Transgenic nematodes as biosensors for metal stress in soil pore water samples.

Caenorhabditis elegans strains carrying stress-reporter green fluorescent protein transgenes were used to explore patterns of response to metals. Multiple stress pathways were induced at high doses by most metals tested, including members of the heat shock, oxidative stress, metallothionein (mtl) and xenobiotic response gene families. A mathematical model (to be published separately) of the gene regulatory circuit controlling mtl production predicted that chemically similar divalent metals (classic inducers) should show additive effects on mtl gene induction, whereas chemically dissimilar metals should show interference.

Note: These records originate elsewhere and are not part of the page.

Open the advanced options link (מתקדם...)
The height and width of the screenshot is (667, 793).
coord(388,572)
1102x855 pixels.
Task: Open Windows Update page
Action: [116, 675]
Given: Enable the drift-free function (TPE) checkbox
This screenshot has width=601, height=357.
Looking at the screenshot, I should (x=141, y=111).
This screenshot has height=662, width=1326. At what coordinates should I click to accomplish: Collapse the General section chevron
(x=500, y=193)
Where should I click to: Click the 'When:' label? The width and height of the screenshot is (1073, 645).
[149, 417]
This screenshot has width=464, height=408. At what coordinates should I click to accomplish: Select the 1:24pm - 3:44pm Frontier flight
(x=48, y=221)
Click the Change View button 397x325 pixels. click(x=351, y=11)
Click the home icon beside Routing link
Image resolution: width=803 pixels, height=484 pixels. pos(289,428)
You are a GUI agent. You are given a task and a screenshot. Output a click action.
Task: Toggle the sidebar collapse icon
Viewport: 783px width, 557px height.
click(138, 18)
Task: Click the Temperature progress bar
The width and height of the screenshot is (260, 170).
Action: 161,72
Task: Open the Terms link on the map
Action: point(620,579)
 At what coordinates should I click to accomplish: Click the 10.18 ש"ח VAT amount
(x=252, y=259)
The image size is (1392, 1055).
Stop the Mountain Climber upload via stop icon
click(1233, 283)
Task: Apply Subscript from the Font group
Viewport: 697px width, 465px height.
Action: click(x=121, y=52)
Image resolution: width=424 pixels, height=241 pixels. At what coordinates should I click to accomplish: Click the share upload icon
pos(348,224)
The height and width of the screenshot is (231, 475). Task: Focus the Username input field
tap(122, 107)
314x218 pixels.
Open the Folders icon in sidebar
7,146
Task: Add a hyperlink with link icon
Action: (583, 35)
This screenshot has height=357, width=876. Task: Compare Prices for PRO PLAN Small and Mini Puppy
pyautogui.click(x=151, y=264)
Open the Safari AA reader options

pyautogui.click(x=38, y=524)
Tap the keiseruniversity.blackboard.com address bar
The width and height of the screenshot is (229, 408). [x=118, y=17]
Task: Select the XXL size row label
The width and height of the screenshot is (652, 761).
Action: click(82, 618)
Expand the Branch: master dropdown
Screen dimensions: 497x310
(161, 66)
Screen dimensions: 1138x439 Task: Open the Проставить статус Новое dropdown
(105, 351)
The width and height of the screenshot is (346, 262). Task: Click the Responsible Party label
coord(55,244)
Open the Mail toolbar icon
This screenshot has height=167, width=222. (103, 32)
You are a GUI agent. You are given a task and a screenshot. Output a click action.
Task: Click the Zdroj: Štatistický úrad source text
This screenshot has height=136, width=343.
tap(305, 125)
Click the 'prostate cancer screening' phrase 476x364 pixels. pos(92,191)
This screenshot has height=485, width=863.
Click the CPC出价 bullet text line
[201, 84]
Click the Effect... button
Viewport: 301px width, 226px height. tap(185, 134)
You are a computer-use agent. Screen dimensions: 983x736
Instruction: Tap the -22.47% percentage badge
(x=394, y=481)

These predictions were verified experimentally; thus cadmium and mercury showed additive effects, whereas ferric iron (a weak inducer) significantly reduced the effect of mercury. We applied a similar battery of tests to diluted samples of soil pore water extracted centrifugally after mixing 20% w/w ultrapure water with air-dried soil from an abandoned lead/zinc mine in the Murcia region of Spain. In addition, metal contents of both soil and soil pore water were determined by ICP-MS, and simplified mixtures of soluble metal salts were tested at equivalent final concentrations. The effects of extracted soil pore water (after tenfold dilution) were closely mimicked by mixtures of its principal component ions, and even by the single most prevalent contaminant (zinc) alone, though other metals modulated its effects both positively and negatively. In general, mixtures containing similar (divalent) metal ions exhibited mainly additive effects, whereas admixture of dissimilar (e.g. trivalent) ions often resulted in interference, reducing overall levels of stress-gene induction. These findings were also consistent with model predictions.